I feel it's an acceptable assumption if the win rate is 70% or higher *and *the number of trades in the backtest is high and frequent *and * the Monte Carlo runs are tightly packed.  

If all of these 3 conditions are satisfied, then the likelihood of say 15 losers in a row is going to be extremely low.  Then adjust position sizing to accomodate that safely.  And if using a Martingale approach to size up after a loser, then this needs particular attention.  

I'm sure it's possible to do this on a more sophisticated level, but this is enough for me, a part time trader.


----------



## craft (5 June 2016)

Triathlete said:


> What is their to explain??? .




I'm not after a definition, explain to me how you position size to avoid your risk of ruin.


----------



## craft (5 June 2016)

Gringotts Bank said:


> I feel it's an acceptable assumption if the win rate is 70% or higher *and *the number of trades in the backtest is high and frequent *and * the Monte Carlo runs are tightly packed.
> 
> If all of these 3 conditions are satisfied, then the likelihood of say 15 losers in a row is going to be extremely low.  Then adjust position sizing to accomodate that safely.  And if using a Martingale approach to size up after a loser, then this needs particular attention.
> 
> I'm sure it's possible to do this on a more sophisticated level, but this is enough for me, a part time trader.




2 wins 1 loss 2 wins 1 loss 2 wins 1 loss is vastly different for position sizing purposes than 3 losses 7 wins series even though they re both 70% win rates. Now throw in a wide ranging distribution of win amounts as compared to a to a tight range that could both equal the same average R amount  and you should start to see the issue. And forget about Monte Carlo as it to has an underlying assumption of no serial correlation.
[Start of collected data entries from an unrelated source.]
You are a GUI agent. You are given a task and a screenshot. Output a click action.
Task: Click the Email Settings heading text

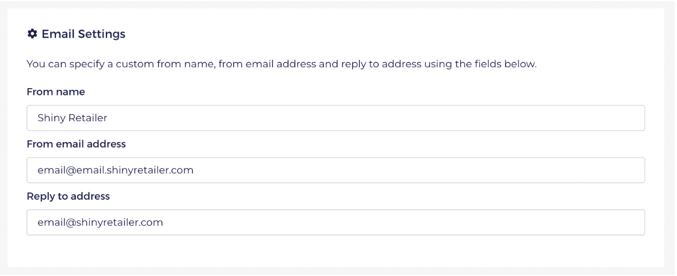click(x=83, y=35)
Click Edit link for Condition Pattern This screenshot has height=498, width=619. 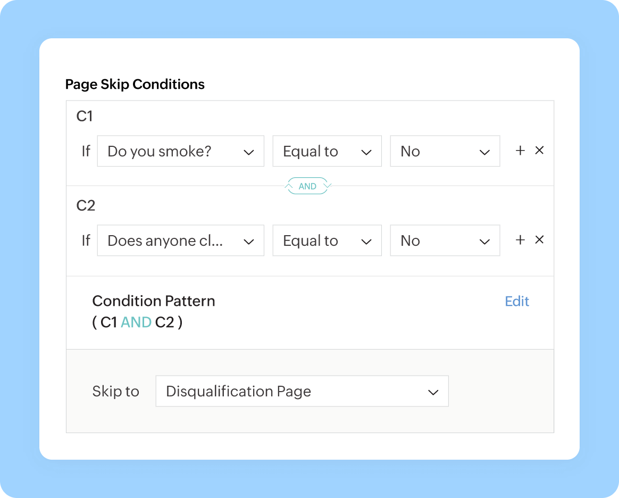tap(517, 302)
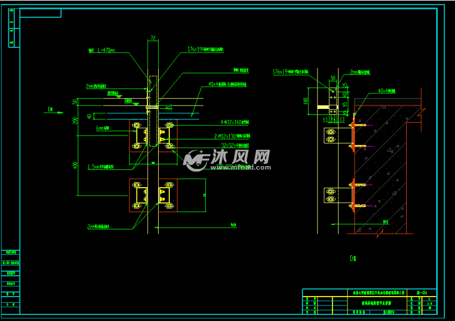The width and height of the screenshot is (455, 321).
Task: Click the mfcad watermark logo
Action: (x=228, y=160)
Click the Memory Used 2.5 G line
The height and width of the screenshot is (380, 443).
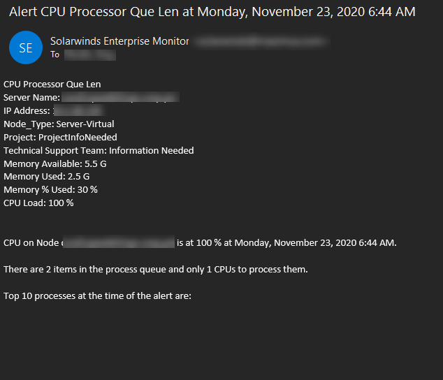47,177
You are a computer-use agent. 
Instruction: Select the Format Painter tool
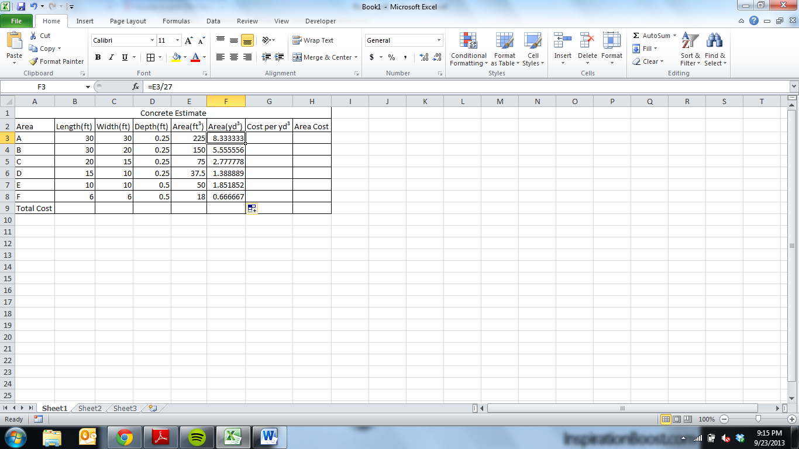[56, 61]
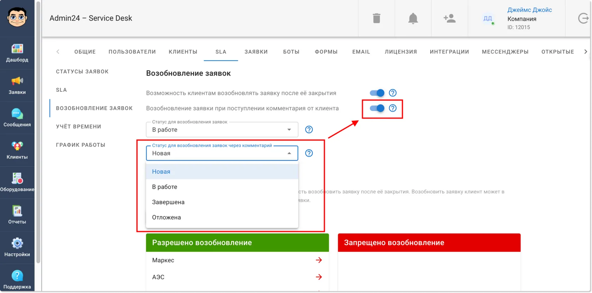Switch to the ИНТЕГРАЦИИ tab

point(449,52)
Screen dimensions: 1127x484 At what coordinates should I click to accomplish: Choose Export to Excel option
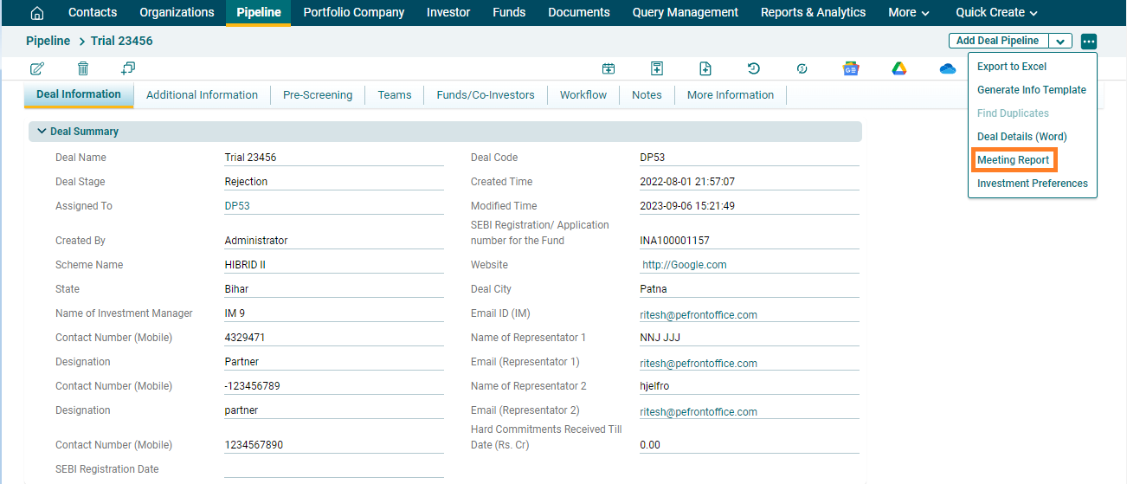(x=1011, y=67)
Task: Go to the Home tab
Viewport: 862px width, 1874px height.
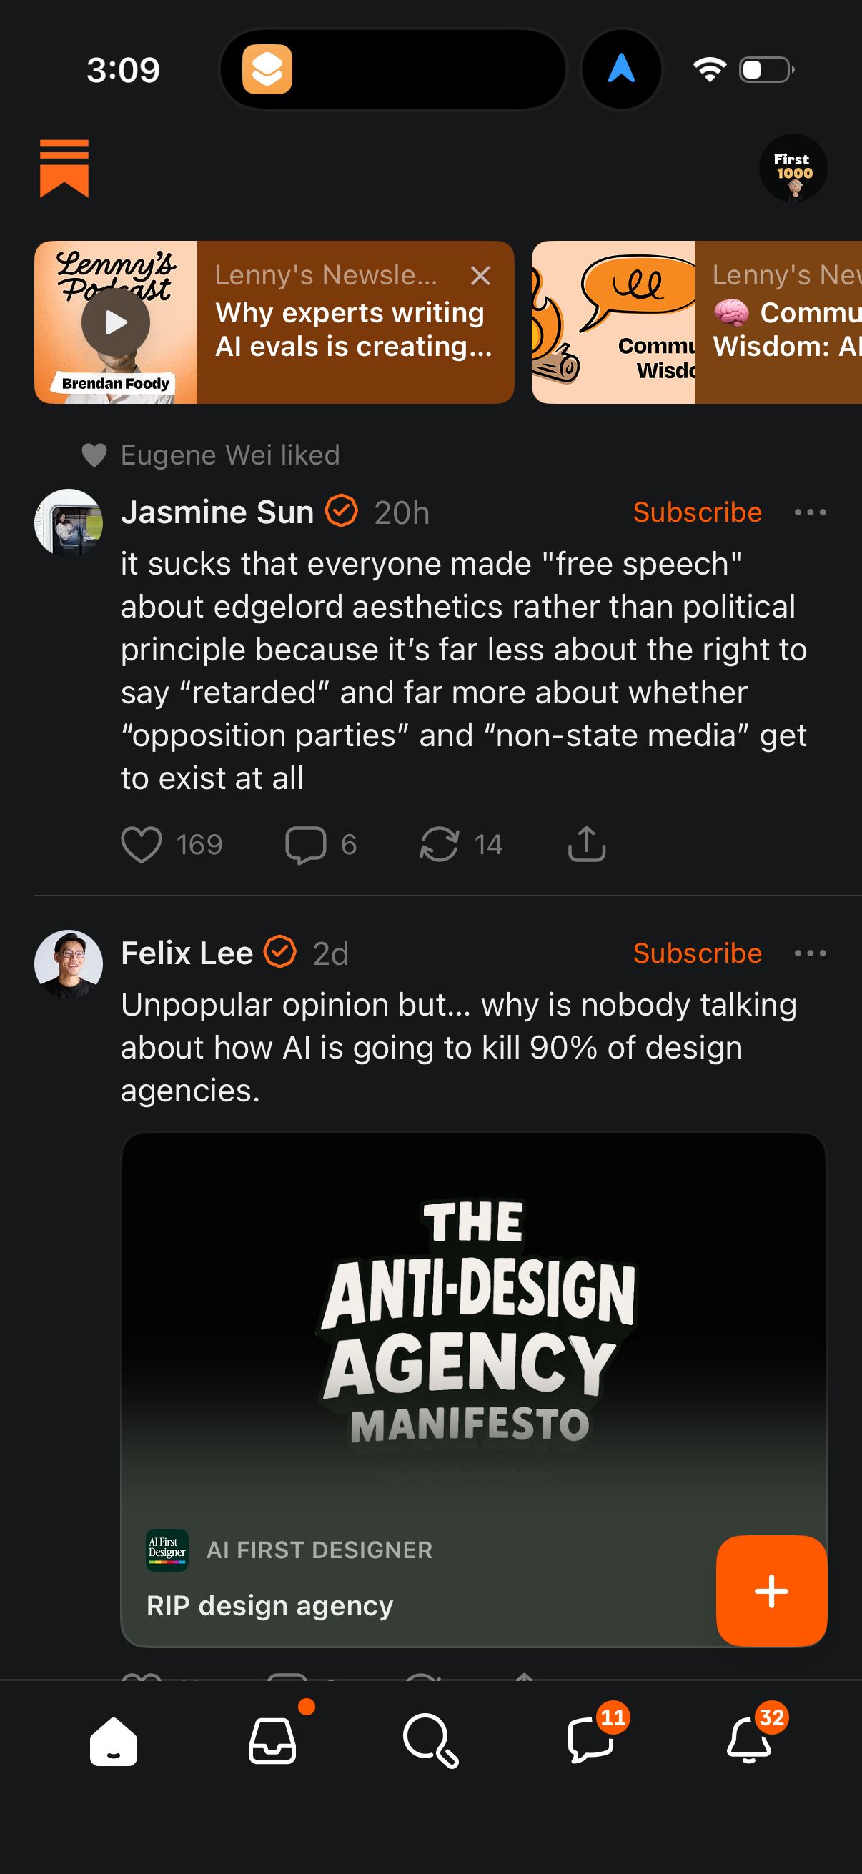Action: click(x=113, y=1742)
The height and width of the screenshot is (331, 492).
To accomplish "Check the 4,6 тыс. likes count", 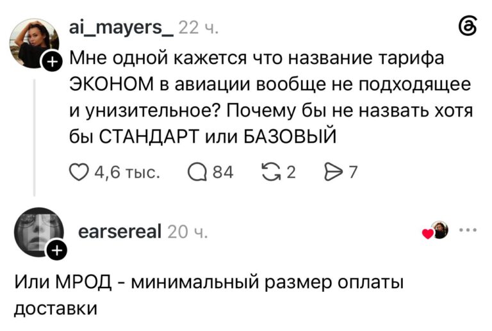I will 127,172.
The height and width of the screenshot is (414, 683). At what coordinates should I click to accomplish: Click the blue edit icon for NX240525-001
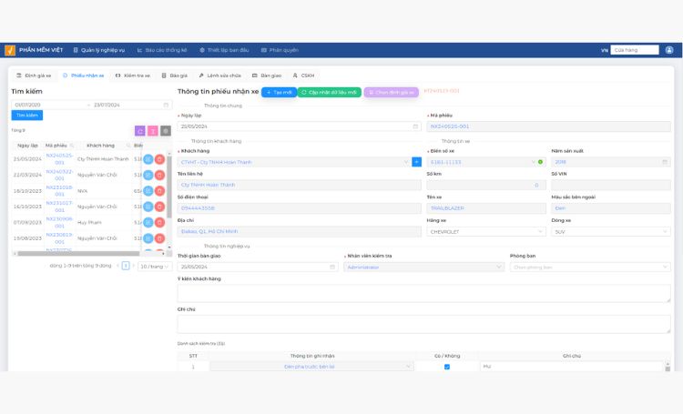pyautogui.click(x=148, y=159)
If you were using it on inflation data it would tell you that you can have 15% immediately followed by 1% because they are both in the population even though we know that doesn't happen in reality and it doesn't make any more sense to ignore the serial correlation of bull an bear market effects on your trading results.


----------



## Gringotts Bank (5 June 2016)

craft said:


> And forget about Monte Carlo as it to has an underlying assumption of no serial correlation.




As far as I know, a Monte Carlo is a _test for_ serial correlation bias.  Trade order gets re-arranged to find the best and worst outcomes, and everything in between.  If the runs are tightly packed (as mentioned), this tells me serial correlation is absent or minimal.  Therefore I don't need to worry about getting a run of losers out of the blue - they will be randomly distributed amongst the winners.


----------



## Quant (5 June 2016)

craft said:


> I'm not after a definition, explain to me how you position size to avoid your risk of ruin.





I certainly dont want to waste too much of my time banging my head against a wall explaining it . Basically put , the lower the win success rate the larger the number of consecutive losses you will have , the larger the sample the bigger the probability of larger runs of consec losses , you need to keep your position size at a level that WHEN one of these high number runs occurs your account is not Drawdown to a level where recovery is unlikely in a reasonable time frame or at all , as my visuals indicate a large enough drawdown will make what was a successful R become redundant . I really cant be bothered tbh 

Low win rates have large runs of losers
large runs of losers create large equity drawdowns
large runs of losers will reduce position size making recovery slow and or totally unlikey
therefore low win rates require smaller position sizing

a low win rate start with same positive expectancy has a higher chance of ruin than a high win rate strategy assuming same position size 

to explain this all properly some probability bell curves are needed , i really cant be bothered putting the time in 4 no reward tbh 

this all im saying and its way more than i planned to  ..... GOOGLE IT  ...  positive expectancy , probability curves


AND ego has nothing to do with it whatsoever , maths and probability are facts , definable and irrefutable although im sure you will find a way


----------



## Quant (5 June 2016)

Gringotts Bank said:


> As far as I know, a Monte Carlo is a _test for_ serial correlation bias.  Trade order gets re-arranged to find the best and worst outcomes, and everything in between.  If the runs are tightly packed (as mentioned), this tells me serial correlation is absent or minimal.  Therefore I don't need to worry about getting a run of losers out of the blue - they will be randomly distributed amongst the winners.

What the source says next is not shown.